Each iteration begins with a noisy trajectory. ICAL abstracts this in two stages:
After successful execution of the trace, it is archived in a growing sample library. These examples are used as contextual references for the agent to provide references to previously unseen instructions and environments during the learning and reasoning phases.
Overall, this learned abstraction can summarize key information about action sequences, state transitions, rules, and areas of concern, and can be explicitly expressed through free-form natural language and visual representations.
Once an ICAL sample is learned, it can be deployed using retrieval augmentation generation for new tasks and new environments.
The researchers tested ICAL's task planning capabilities in TEACh and VisualWebArena, and its motion prediction capabilities in the Ego4D benchmark. Among them, TEACh aims at conversational teaching in the family environment, VisualWebArena is a multimodal automated network task, and Ego4D is used for video action prediction.
First, the team found that ICAL outperformed fixed presentations for instruction following tasks in a home setting.
Table 1 presents the results of the study on the previously unseen TEACh validation set, where performance on new instructions, houses, and objects is evaluated.

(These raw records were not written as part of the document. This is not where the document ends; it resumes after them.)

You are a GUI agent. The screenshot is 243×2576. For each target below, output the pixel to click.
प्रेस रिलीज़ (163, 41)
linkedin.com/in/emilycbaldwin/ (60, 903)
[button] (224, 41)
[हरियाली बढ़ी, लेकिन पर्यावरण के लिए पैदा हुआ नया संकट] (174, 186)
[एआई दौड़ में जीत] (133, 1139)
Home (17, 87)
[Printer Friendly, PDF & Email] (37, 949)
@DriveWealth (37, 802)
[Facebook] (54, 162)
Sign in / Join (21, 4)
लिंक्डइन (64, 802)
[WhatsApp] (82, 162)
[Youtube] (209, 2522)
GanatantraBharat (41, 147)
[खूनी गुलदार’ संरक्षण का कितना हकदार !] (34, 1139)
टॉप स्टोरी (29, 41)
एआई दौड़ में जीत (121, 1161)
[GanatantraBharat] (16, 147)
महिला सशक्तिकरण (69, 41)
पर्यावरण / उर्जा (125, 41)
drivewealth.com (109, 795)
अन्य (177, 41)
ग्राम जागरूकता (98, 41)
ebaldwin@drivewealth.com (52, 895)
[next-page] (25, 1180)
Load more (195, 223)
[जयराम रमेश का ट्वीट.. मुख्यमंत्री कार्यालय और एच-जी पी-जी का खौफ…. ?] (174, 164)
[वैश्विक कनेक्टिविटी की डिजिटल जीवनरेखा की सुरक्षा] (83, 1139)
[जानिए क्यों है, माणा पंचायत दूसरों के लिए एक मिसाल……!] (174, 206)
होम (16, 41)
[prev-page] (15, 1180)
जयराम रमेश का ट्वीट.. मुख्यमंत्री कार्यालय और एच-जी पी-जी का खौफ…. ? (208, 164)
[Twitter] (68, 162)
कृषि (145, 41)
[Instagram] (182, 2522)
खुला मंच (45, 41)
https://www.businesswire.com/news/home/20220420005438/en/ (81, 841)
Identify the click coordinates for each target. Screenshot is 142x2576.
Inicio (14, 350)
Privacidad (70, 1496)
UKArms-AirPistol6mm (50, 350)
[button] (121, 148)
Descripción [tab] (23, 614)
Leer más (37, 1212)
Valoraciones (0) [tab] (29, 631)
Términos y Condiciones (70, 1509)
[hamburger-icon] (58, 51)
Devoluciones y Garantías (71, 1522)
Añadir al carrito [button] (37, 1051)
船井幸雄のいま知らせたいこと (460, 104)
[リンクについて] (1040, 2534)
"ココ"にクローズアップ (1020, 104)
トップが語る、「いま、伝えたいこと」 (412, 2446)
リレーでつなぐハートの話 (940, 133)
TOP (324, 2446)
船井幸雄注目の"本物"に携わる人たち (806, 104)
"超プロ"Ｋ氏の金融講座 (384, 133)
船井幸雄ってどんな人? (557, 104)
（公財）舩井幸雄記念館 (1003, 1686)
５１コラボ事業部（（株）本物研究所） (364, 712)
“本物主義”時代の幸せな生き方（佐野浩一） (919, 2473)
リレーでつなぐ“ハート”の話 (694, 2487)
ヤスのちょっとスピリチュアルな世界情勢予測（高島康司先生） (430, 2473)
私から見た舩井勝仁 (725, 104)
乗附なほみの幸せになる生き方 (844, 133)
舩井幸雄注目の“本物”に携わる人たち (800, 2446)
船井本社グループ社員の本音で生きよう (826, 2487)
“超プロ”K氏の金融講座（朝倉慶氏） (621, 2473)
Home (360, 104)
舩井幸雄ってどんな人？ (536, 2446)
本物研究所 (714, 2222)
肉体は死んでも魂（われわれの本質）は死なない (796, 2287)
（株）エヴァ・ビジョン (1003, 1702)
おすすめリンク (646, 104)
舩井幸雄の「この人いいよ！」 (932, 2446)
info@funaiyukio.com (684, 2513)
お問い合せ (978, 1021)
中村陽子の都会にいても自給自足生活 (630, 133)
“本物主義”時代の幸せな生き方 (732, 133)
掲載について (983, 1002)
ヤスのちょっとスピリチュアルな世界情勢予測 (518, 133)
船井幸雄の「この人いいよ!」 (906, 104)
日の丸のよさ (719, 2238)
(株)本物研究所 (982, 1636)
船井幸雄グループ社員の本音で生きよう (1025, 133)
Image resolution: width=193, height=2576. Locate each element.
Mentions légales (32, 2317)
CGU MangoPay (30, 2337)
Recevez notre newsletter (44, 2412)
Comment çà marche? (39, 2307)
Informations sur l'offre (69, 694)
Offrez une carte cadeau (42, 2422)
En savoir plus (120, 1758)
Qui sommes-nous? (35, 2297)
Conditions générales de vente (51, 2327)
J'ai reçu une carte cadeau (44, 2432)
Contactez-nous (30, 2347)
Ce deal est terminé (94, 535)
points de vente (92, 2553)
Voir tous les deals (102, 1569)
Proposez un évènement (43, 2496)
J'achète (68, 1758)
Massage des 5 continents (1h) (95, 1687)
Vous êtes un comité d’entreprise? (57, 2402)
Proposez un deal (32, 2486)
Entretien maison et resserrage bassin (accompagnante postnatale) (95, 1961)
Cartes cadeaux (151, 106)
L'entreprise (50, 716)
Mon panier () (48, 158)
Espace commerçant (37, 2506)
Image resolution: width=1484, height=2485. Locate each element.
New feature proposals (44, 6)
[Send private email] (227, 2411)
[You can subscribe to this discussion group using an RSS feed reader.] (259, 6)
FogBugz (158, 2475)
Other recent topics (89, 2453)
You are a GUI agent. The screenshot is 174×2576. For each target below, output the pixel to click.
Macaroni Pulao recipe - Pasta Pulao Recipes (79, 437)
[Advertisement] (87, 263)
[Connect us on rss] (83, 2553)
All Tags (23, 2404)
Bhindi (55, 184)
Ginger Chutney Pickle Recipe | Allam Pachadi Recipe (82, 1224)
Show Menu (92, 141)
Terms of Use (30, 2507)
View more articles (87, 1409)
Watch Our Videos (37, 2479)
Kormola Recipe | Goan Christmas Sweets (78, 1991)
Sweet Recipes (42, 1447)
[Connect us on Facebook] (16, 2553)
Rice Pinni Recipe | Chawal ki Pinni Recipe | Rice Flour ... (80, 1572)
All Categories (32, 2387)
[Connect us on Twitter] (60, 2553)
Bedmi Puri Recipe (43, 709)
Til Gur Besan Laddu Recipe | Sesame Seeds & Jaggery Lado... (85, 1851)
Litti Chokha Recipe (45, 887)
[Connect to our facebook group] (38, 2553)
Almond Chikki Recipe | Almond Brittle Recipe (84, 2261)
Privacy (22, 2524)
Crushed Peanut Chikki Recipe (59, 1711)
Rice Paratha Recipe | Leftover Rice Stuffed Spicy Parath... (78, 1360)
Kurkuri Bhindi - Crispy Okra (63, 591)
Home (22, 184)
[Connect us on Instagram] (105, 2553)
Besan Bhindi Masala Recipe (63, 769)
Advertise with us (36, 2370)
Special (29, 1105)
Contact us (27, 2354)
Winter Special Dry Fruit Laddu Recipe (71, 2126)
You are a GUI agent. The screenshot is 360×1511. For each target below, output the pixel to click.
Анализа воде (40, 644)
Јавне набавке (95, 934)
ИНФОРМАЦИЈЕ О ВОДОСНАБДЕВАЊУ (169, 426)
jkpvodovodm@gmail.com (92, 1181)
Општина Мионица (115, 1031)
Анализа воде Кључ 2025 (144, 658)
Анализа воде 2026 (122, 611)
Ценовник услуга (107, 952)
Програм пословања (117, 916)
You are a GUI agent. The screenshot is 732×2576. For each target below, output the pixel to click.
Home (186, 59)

As shown in Figure 4, ICAL's modification of the noisy trajectories resulted in a higher success rate for the training task, with kinesthetic and visual presentations improving the success rate by 42% and 86%, respectively, compared to mimicking the original trajectories. This shows that ICAL not only adds useful abstractions, but also corrects errors in passive video presentations and improves success rates in the original presentation environment.
As shown in Table 1, ICAL outperformed the unprocessed demo as a contextual example on the unseen task, achieving a 17.9% improvement in success rate over the original demo with predicted actions and an 8.6% improvement over the demo with real action annotations. This highlights the effectiveness of the newly proposed abstract approach in improving sample quality to improve contextual learning, unlike the previous dominant approach of saving and retrieving successful action plans or trajectories but not abstracting.
In addition, for visual networking tasks, ICAL also achieved SOTA performance. On VisualWebArena, the new agent outperforms the combination of GPT4 + Set of Marks, increasing from 14.3% to 22.7% with GPT4V and from 18.9% to 23.4% with GPT4o.
In the Ego4D setup, ICAL outperformed the smaller sample GPT4V using the Chain of Mind, reducing noun and action editing distances by 6.4 and 1.7, respectively, and was similar to the fully supervised approach - but using 639 times less in-domain training data.
Overall, the new approach significantly reduces reliance on expert examples and is consistently superior to contextual learning that "lacks action planning and trajectories of such abstractions."
In addition, with the increase in the number of examples, ICAL can be significantly improved. This suggests that the new method can scale well, too.